### [WORK TO BE COMPLETED]
Copy every line of the material exactly as it stands.
────────
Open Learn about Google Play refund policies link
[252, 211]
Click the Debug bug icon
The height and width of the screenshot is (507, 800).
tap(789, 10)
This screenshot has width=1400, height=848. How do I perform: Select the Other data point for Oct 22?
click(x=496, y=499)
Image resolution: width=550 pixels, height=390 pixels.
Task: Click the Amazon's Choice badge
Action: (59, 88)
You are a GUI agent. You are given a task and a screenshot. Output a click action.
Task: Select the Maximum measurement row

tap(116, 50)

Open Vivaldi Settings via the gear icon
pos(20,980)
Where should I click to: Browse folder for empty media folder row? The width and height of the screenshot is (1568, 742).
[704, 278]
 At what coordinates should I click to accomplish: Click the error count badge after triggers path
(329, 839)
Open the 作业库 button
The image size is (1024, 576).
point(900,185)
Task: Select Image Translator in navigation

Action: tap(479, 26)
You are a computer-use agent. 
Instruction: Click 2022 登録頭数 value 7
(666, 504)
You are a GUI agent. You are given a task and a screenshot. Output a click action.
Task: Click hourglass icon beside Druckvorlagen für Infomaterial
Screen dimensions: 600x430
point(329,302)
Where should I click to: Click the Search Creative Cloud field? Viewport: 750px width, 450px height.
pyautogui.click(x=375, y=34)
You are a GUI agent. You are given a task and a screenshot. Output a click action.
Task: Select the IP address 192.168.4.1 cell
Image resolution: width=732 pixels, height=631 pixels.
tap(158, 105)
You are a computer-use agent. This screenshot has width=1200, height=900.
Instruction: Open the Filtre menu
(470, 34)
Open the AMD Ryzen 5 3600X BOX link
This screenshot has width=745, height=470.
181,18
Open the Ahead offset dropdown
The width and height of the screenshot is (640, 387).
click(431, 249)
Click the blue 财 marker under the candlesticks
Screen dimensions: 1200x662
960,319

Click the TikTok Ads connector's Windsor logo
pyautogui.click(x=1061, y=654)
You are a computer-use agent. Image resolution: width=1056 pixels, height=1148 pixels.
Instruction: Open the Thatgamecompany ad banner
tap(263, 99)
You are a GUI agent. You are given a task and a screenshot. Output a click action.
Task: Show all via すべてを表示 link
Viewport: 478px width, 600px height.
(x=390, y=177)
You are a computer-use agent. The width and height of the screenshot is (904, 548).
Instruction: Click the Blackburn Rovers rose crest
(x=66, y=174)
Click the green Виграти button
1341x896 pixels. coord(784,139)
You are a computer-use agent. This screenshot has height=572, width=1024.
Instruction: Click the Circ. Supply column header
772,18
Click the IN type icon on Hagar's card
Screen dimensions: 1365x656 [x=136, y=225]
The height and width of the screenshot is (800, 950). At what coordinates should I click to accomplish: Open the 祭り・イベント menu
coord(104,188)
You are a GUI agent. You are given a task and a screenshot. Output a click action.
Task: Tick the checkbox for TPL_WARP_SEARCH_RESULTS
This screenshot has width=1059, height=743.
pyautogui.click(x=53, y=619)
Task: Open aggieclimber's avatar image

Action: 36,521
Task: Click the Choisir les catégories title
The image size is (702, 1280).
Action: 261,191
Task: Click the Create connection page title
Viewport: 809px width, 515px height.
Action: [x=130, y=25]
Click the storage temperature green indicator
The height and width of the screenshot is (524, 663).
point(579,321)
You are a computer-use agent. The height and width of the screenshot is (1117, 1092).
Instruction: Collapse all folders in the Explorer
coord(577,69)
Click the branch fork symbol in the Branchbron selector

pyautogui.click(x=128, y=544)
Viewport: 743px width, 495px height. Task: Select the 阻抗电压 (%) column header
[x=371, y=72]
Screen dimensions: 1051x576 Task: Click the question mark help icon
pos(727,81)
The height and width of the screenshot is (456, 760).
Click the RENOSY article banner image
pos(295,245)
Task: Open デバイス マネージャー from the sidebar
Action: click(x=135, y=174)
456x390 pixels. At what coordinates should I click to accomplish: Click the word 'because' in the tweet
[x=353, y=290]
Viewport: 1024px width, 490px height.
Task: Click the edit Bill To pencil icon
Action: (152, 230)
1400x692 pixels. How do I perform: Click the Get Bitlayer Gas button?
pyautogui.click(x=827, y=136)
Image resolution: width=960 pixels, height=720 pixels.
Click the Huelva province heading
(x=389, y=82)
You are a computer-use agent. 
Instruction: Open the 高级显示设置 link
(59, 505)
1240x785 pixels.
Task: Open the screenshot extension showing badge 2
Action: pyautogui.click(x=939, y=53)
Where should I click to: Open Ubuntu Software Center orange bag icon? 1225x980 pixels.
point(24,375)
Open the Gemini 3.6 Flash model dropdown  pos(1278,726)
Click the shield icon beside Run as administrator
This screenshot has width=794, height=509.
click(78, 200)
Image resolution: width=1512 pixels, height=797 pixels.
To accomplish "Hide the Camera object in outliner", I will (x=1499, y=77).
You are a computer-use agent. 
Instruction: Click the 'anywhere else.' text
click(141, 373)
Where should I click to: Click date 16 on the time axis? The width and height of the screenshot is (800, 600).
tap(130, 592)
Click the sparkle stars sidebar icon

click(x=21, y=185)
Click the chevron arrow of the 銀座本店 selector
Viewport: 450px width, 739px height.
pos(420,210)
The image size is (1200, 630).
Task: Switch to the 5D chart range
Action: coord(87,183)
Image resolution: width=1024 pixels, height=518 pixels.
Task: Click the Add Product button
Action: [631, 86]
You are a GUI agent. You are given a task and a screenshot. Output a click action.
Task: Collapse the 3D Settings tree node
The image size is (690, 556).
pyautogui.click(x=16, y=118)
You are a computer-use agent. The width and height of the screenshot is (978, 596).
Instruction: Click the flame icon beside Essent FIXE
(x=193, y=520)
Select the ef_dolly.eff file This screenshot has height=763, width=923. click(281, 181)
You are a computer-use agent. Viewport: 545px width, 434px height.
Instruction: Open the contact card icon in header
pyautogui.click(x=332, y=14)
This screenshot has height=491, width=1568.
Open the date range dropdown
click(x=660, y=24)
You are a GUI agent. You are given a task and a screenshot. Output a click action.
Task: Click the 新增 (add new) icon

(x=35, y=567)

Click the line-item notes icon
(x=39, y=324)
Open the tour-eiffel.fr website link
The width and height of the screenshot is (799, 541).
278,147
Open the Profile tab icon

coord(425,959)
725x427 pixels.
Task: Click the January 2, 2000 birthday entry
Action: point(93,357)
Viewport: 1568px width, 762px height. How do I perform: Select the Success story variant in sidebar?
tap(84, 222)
────────
### [EXERCISE RESULT]
Open Learn about Google Play refund policies link
[252, 211]
Click the Debug bug icon
The height and width of the screenshot is (507, 800).
tap(789, 10)
This screenshot has width=1400, height=848. How do I perform: Select the Other data point for Oct 22?
click(x=496, y=499)
Image resolution: width=550 pixels, height=390 pixels.
Task: Click the Amazon's Choice badge
Action: (59, 88)
You are a GUI agent. You are given a task and a screenshot. Output a click action.
Task: Select the Maximum measurement row

tap(116, 50)

Open Vivaldi Settings via the gear icon
pos(20,980)
Where should I click to: Browse folder for empty media folder row? The width and height of the screenshot is (1568, 742).
[704, 278]
 At what coordinates should I click to accomplish: Click the error count badge after triggers path
(329, 839)
Open the 作业库 button
The image size is (1024, 576).
point(900,185)
Task: Select Image Translator in navigation

Action: tap(479, 26)
You are a computer-use agent. 
Instruction: Click 2022 登録頭数 value 7
(666, 504)
You are a GUI agent. You are given a task and a screenshot. Output a click action.
Task: Click hourglass icon beside Druckvorlagen für Infomaterial
Screen dimensions: 600x430
point(329,302)
Where should I click to: Click the Search Creative Cloud field? Viewport: 750px width, 450px height.
pyautogui.click(x=375, y=34)
You are a GUI agent. You are given a task and a screenshot. Output a click action.
Task: Select the IP address 192.168.4.1 cell
Image resolution: width=732 pixels, height=631 pixels.
tap(158, 105)
You are a computer-use agent. This screenshot has width=1200, height=900.
Instruction: Open the Filtre menu
(470, 34)
Open the AMD Ryzen 5 3600X BOX link
This screenshot has width=745, height=470.
181,18
Open the Ahead offset dropdown
The width and height of the screenshot is (640, 387).
click(431, 249)
Click the blue 财 marker under the candlesticks
Screen dimensions: 1200x662
960,319

Click the TikTok Ads connector's Windsor logo
pyautogui.click(x=1061, y=654)
You are a computer-use agent. Image resolution: width=1056 pixels, height=1148 pixels.
Instruction: Open the Thatgamecompany ad banner
tap(263, 99)
You are a GUI agent. You are given a task and a screenshot. Output a click action.
Task: Show all via すべてを表示 link
Viewport: 478px width, 600px height.
(x=390, y=177)
You are a computer-use agent. The width and height of the screenshot is (904, 548).
Instruction: Click the Blackburn Rovers rose crest
(x=66, y=174)
Click the green Виграти button
1341x896 pixels. coord(784,139)
You are a computer-use agent. This screenshot has height=572, width=1024.
Instruction: Click the Circ. Supply column header
772,18
Click the IN type icon on Hagar's card
Screen dimensions: 1365x656 [x=136, y=225]
The height and width of the screenshot is (800, 950). At what coordinates should I click to accomplish: Open the 祭り・イベント menu
coord(104,188)
You are a GUI agent. You are given a task and a screenshot. Output a click action.
Task: Tick the checkbox for TPL_WARP_SEARCH_RESULTS
This screenshot has width=1059, height=743.
pyautogui.click(x=53, y=619)
Task: Open aggieclimber's avatar image

Action: 36,521
Task: Click the Choisir les catégories title
The image size is (702, 1280).
Action: 261,191
Task: Click the Create connection page title
Viewport: 809px width, 515px height.
Action: [x=130, y=25]
Click the storage temperature green indicator
The height and width of the screenshot is (524, 663).
point(579,321)
You are a computer-use agent. The height and width of the screenshot is (1117, 1092).
Instruction: Collapse all folders in the Explorer
coord(577,69)
Click the branch fork symbol in the Branchbron selector

pyautogui.click(x=128, y=544)
Viewport: 743px width, 495px height. Task: Select the 阻抗电压 (%) column header
[x=371, y=72]
Screen dimensions: 1051x576 Task: Click the question mark help icon
pos(727,81)
The height and width of the screenshot is (456, 760).
Click the RENOSY article banner image
pos(295,245)
Task: Open デバイス マネージャー from the sidebar
Action: click(x=135, y=174)
456x390 pixels. At what coordinates should I click to accomplish: Click the word 'because' in the tweet
[x=353, y=290]
Viewport: 1024px width, 490px height.
Task: Click the edit Bill To pencil icon
Action: (152, 230)
1400x692 pixels. How do I perform: Click the Get Bitlayer Gas button?
pyautogui.click(x=827, y=136)
Image resolution: width=960 pixels, height=720 pixels.
Click the Huelva province heading
(x=389, y=82)
You are a computer-use agent. 
Instruction: Open the 高级显示设置 link
(59, 505)
1240x785 pixels.
Task: Open the screenshot extension showing badge 2
Action: pyautogui.click(x=939, y=53)
Where should I click to: Open Ubuntu Software Center orange bag icon? 1225x980 pixels.
point(24,375)
Open the Gemini 3.6 Flash model dropdown  pos(1278,726)
Click the shield icon beside Run as administrator
This screenshot has width=794, height=509.
click(78, 200)
Image resolution: width=1512 pixels, height=797 pixels.
To accomplish "Hide the Camera object in outliner", I will (x=1499, y=77).
You are a computer-use agent. 
Instruction: Click the 'anywhere else.' text
click(141, 373)
Where should I click to: Click date 16 on the time axis? The width and height of the screenshot is (800, 600).
tap(130, 592)
Click the sparkle stars sidebar icon

click(x=21, y=185)
Click the chevron arrow of the 銀座本店 selector
Viewport: 450px width, 739px height.
pos(420,210)
The image size is (1200, 630).
Task: Switch to the 5D chart range
Action: coord(87,183)
Image resolution: width=1024 pixels, height=518 pixels.
Task: Click the Add Product button
Action: [631, 86]
You are a GUI agent. You are given a task and a screenshot. Output a click action.
Task: Collapse the 3D Settings tree node
The image size is (690, 556).
pyautogui.click(x=16, y=118)
You are a computer-use agent. The width and height of the screenshot is (978, 596).
Instruction: Click the flame icon beside Essent FIXE
(x=193, y=520)
Select the ef_dolly.eff file This screenshot has height=763, width=923. click(281, 181)
You are a computer-use agent. Viewport: 545px width, 434px height.
Instruction: Open the contact card icon in header
pyautogui.click(x=332, y=14)
This screenshot has height=491, width=1568.
Open the date range dropdown
click(x=660, y=24)
You are a GUI agent. You are given a task and a screenshot. Output a click action.
Task: Click the 新增 (add new) icon

(x=35, y=567)

Click the line-item notes icon
(x=39, y=324)
Open the tour-eiffel.fr website link
The width and height of the screenshot is (799, 541).
278,147
Open the Profile tab icon

coord(425,959)
725x427 pixels.
Task: Click the January 2, 2000 birthday entry
Action: point(93,357)
Viewport: 1568px width, 762px height. How do I perform: Select the Success story variant in sidebar?
tap(84, 222)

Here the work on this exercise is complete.